Exploratory drilling has focused on these gold anomalies. East-west trending drill fences have been positioned to test roughly north-south trending lithological contacts which are considered as the most favorable sites for gold deposition.
Drilling progress has been slower than anticipated due to numerous technical issues. The rocks in the area are extremely deeply weathered and covered by a paleo-ferricrete cap. Below the ferricrete cap, the saprolite can extend for up to 100m in depth before hitting fresh rock. Fluid pumped into the hole during core drilling causes the saprolitic material to liquefy and fail. A change to triple barrel HQ drill rods resulted in a significant increase in core recovery and target drill depths were reached. As of July 31, 2011 34 holes have been drilled totaling 5,423m.

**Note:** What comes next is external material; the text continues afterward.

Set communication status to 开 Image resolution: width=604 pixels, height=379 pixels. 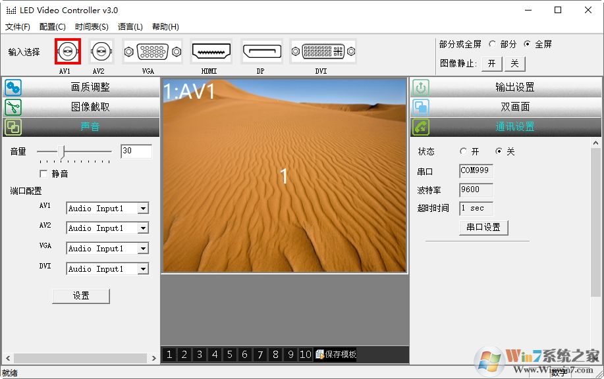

The best intercept from the initial 17 holes reported is hole NDDD0017 which averaged 7.6 g/t gold over 9m. Several of the holes have intersected “zones’ with anomalous manganese above 7%, which is interpreted as supergene enrichment within the deep weathering horizon.
Airborne Geophysics
A 5,000 line kilometer VTEM Geophysics survey was completed by Spectrem Air LTD over the Ndjole exploration permit on March 5, 2011. Results show a strong electro-magnetic response that has been strongly folded and deformed.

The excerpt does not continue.